*Your objective:*
The entries shown below should be output exactly as they appear.

____

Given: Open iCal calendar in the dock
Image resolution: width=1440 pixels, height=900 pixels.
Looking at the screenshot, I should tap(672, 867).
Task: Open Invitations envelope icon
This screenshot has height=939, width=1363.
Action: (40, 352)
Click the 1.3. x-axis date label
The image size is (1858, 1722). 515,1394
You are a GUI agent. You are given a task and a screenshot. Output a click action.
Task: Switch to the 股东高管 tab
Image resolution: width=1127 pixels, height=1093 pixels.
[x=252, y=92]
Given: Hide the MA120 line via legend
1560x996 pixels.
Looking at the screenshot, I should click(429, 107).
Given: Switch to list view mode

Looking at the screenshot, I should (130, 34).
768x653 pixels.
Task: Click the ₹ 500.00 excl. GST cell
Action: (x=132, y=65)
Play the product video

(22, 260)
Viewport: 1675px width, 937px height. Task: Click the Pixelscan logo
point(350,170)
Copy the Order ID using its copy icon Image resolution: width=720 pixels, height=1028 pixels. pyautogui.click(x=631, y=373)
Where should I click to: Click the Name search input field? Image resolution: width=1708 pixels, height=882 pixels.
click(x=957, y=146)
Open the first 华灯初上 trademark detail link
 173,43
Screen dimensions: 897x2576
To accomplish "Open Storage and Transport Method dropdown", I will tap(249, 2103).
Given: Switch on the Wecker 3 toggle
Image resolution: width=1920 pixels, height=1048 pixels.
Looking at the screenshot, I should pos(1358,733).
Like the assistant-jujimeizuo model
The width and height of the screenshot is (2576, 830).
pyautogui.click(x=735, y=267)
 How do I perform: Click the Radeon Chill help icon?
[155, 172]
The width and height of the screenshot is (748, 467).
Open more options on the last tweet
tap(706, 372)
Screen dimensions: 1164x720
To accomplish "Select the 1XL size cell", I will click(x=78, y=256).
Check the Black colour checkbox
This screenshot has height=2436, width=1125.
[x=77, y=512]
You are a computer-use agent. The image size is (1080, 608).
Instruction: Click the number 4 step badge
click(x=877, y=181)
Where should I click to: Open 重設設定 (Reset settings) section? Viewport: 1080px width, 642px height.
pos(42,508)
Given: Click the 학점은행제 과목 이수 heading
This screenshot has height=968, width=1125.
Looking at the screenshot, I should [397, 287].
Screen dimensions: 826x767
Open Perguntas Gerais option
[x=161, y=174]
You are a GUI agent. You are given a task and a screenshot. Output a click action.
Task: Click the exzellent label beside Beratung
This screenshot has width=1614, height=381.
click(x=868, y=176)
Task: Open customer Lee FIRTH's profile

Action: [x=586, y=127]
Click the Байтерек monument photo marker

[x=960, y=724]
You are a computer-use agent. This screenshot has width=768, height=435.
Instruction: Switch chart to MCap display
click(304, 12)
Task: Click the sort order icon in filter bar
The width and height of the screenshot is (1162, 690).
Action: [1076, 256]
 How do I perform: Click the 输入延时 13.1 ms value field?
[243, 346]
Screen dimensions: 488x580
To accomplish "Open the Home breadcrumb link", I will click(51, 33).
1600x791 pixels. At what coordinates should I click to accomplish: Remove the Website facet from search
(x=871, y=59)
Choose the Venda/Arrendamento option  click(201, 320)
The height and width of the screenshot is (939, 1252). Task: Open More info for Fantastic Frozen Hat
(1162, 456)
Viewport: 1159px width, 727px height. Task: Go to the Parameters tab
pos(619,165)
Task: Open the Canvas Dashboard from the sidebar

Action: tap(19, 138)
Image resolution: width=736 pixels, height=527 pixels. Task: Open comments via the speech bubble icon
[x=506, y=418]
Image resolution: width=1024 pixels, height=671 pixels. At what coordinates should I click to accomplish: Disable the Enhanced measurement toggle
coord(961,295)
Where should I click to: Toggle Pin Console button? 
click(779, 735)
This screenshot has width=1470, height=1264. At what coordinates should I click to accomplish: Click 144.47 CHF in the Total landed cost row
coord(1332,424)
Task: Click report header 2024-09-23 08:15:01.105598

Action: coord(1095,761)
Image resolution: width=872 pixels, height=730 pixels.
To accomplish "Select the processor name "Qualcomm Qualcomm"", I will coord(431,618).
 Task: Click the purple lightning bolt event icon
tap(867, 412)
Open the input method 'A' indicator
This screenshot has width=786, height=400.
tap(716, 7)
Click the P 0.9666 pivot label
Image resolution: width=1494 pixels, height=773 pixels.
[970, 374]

____

*Worked solution:*
Given: Open iCal calendar in the dock
Image resolution: width=1440 pixels, height=900 pixels.
Looking at the screenshot, I should tap(672, 867).
Task: Open Invitations envelope icon
This screenshot has height=939, width=1363.
Action: (40, 352)
Click the 1.3. x-axis date label
The image size is (1858, 1722). 515,1394
You are a GUI agent. You are given a task and a screenshot. Output a click action.
Task: Switch to the 股东高管 tab
Image resolution: width=1127 pixels, height=1093 pixels.
[x=252, y=92]
Given: Hide the MA120 line via legend
1560x996 pixels.
Looking at the screenshot, I should click(429, 107).
Given: Switch to list view mode

Looking at the screenshot, I should (130, 34).
768x653 pixels.
Task: Click the ₹ 500.00 excl. GST cell
Action: (x=132, y=65)
Play the product video

(22, 260)
Viewport: 1675px width, 937px height. Task: Click the Pixelscan logo
point(350,170)
Copy the Order ID using its copy icon Image resolution: width=720 pixels, height=1028 pixels. pyautogui.click(x=631, y=373)
Where should I click to: Click the Name search input field? Image resolution: width=1708 pixels, height=882 pixels.
click(x=957, y=146)
Open the first 华灯初上 trademark detail link
 173,43
Screen dimensions: 897x2576
To accomplish "Open Storage and Transport Method dropdown", I will tap(249, 2103).
Given: Switch on the Wecker 3 toggle
Image resolution: width=1920 pixels, height=1048 pixels.
Looking at the screenshot, I should pos(1358,733).
Like the assistant-jujimeizuo model
The width and height of the screenshot is (2576, 830).
pyautogui.click(x=735, y=267)
 How do I perform: Click the Radeon Chill help icon?
[155, 172]
The width and height of the screenshot is (748, 467).
Open more options on the last tweet
tap(706, 372)
Screen dimensions: 1164x720
To accomplish "Select the 1XL size cell", I will click(x=78, y=256).
Check the Black colour checkbox
This screenshot has height=2436, width=1125.
[x=77, y=512]
You are a computer-use agent. The image size is (1080, 608).
Instruction: Click the number 4 step badge
click(x=877, y=181)
Where should I click to: Open 重設設定 (Reset settings) section? Viewport: 1080px width, 642px height.
pos(42,508)
Given: Click the 학점은행제 과목 이수 heading
This screenshot has height=968, width=1125.
Looking at the screenshot, I should [397, 287].
Screen dimensions: 826x767
Open Perguntas Gerais option
[x=161, y=174]
You are a GUI agent. You are given a task and a screenshot. Output a click action.
Task: Click the exzellent label beside Beratung
This screenshot has width=1614, height=381.
click(x=868, y=176)
Task: Open customer Lee FIRTH's profile

Action: [x=586, y=127]
Click the Байтерек monument photo marker

[x=960, y=724]
You are a computer-use agent. This screenshot has width=768, height=435.
Instruction: Switch chart to MCap display
click(304, 12)
Task: Click the sort order icon in filter bar
The width and height of the screenshot is (1162, 690).
Action: [1076, 256]
 How do I perform: Click the 输入延时 13.1 ms value field?
[243, 346]
Screen dimensions: 488x580
To accomplish "Open the Home breadcrumb link", I will click(51, 33).
1600x791 pixels. At what coordinates should I click to accomplish: Remove the Website facet from search
(x=871, y=59)
Choose the Venda/Arrendamento option  click(201, 320)
The height and width of the screenshot is (939, 1252). Task: Open More info for Fantastic Frozen Hat
(1162, 456)
Viewport: 1159px width, 727px height. Task: Go to the Parameters tab
pos(619,165)
Task: Open the Canvas Dashboard from the sidebar

Action: tap(19, 138)
Image resolution: width=736 pixels, height=527 pixels. Task: Open comments via the speech bubble icon
[x=506, y=418]
Image resolution: width=1024 pixels, height=671 pixels. At what coordinates should I click to accomplish: Disable the Enhanced measurement toggle
coord(961,295)
Where should I click to: Toggle Pin Console button? 
click(779, 735)
This screenshot has width=1470, height=1264. At what coordinates should I click to accomplish: Click 144.47 CHF in the Total landed cost row
coord(1332,424)
Task: Click report header 2024-09-23 08:15:01.105598

Action: coord(1095,761)
Image resolution: width=872 pixels, height=730 pixels.
To accomplish "Select the processor name "Qualcomm Qualcomm"", I will coord(431,618).
 Task: Click the purple lightning bolt event icon
tap(867, 412)
Open the input method 'A' indicator
This screenshot has width=786, height=400.
tap(716, 7)
Click the P 0.9666 pivot label
Image resolution: width=1494 pixels, height=773 pixels.
[970, 374]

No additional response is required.